Check out Text compare.ipynb for the Jupyter Notebook where the program is hosted.
Determines whether two texts were written by the same author using a Keras neural network with 15 inputs:
1: 12 (6x2) individual attributes (frequencies of periods, commas, unique words, apostrophes, words 7 letters or more, words 10 letters or more)
2: 3 shared attributes (percentage of shared words, shared two word phrases, and shared three word phrases
Corpus is composed of four passages each from eight English-language prose authors from four continents, written over a period of 303 years. Passages range over a wide variety of subjects, including romantic novels, political science, dystopia, fantasy, and humor. Passages range from roughly 1500-7000 words in each file.

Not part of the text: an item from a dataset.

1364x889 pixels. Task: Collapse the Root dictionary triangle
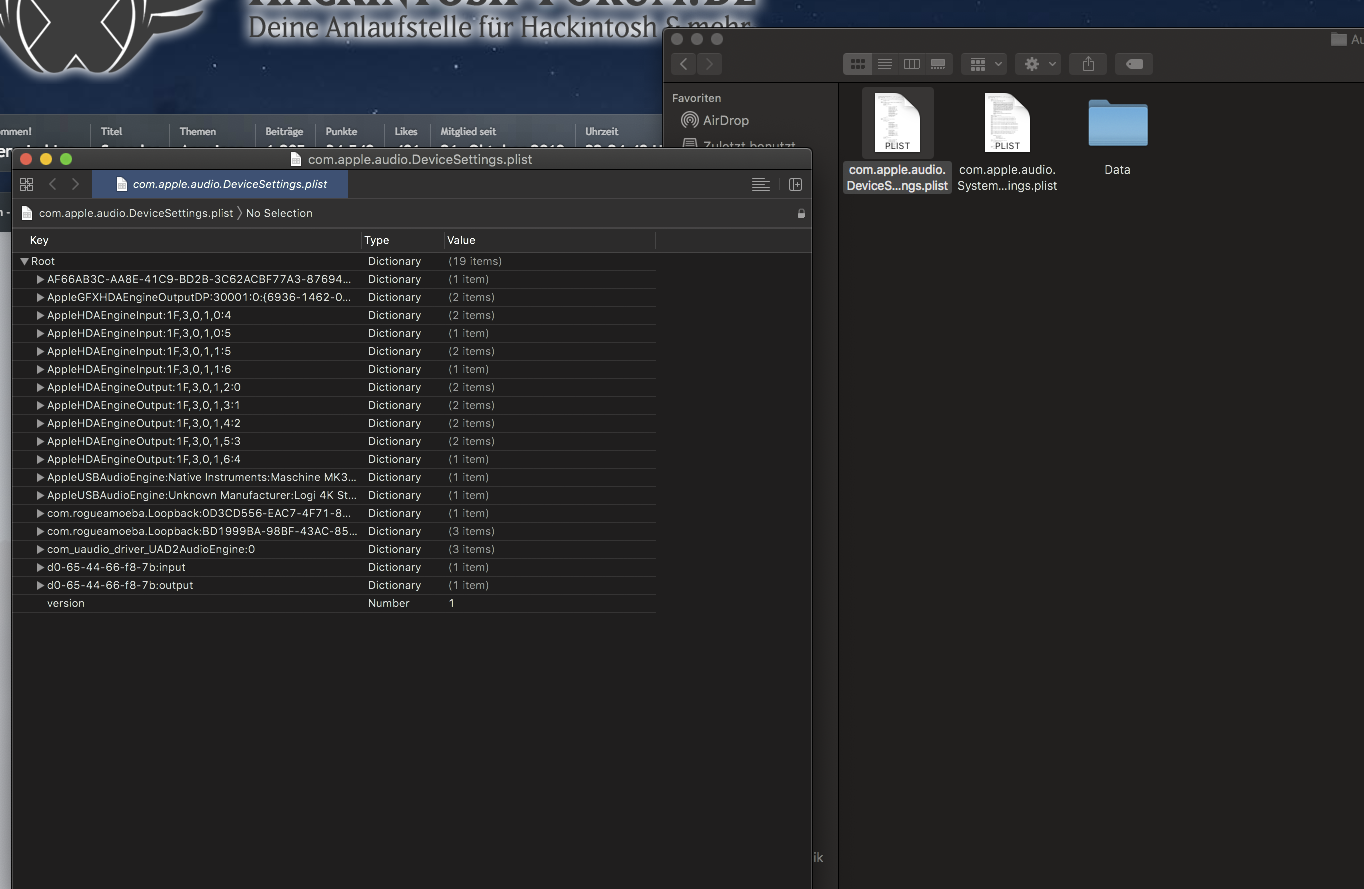[x=24, y=261]
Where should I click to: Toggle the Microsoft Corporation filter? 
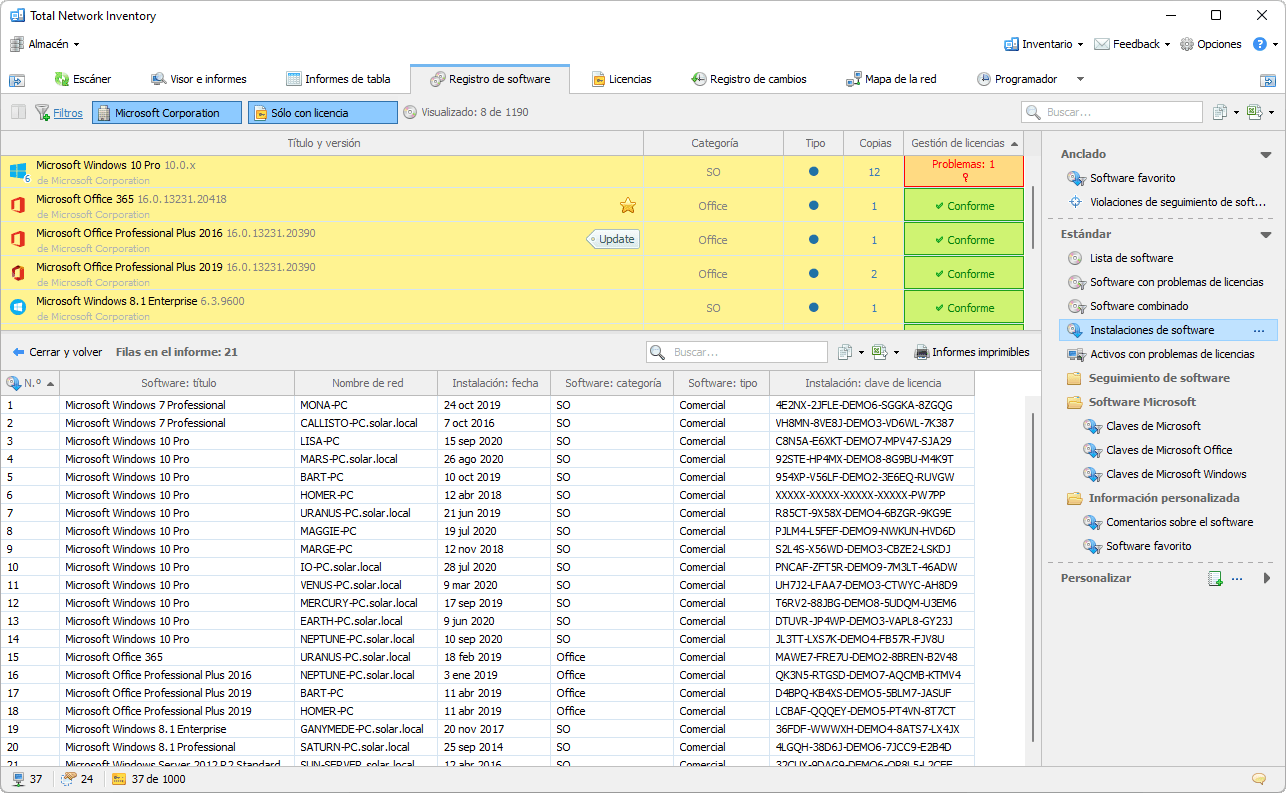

Occasionally multiple chapters are included in one file so as to pass 1500 words.
George Orwell: 1984 Chapter 1, 1984 Chapter 2, Animal Farm Chapter 1, Animal Farm Chapter 2
J. R. R. Tolkien: The Hobbit Chapter 1, The Hobbit Chapter 2, The Fellowship of the Ring Foreword, The Fellowship of the Ring Prologue
Charles Dickens: Great Expectations Chapter 1, Great Expectations Chapter 2, The Detective Police Part 1, The Detective Police Part 2
Jane Austen: Pride and Prejudice Chapters 1-2, Pride and Prejudice Chapter 3, Persuasion Chapter 1, Persuasion Chapter 2
Mahatma Gandhi: Hind Swaraj Chapter 1, Hind Swaraj Chapters 2-3, A Guide To Health Chapters 1-3, A Guide to Health Chapters 4-5
Mark Twain: Tom Sawyer Chapter 1, Tom Sawyer Chapter 2, An American Vandal Abroad, Among the Spirits
John Locke: A Letter Concerning Toleration Part 1, A Letter Concerning Toleration Part 2, Some Thoughts Concerning Education Part 1, Some Thoughts Concerning Education Part 2
Thomas Hobbes: Leviathan of Man Chapters 1-2, Leviathan of Man Chapter 3, The Elements of Law Chapters 1-2, The Elements of Law Chapter 3
Also includes a heatmap correlogram showing an adjusted comparison score for the three comparison attributes, and six bar graphs for the six individual attributes.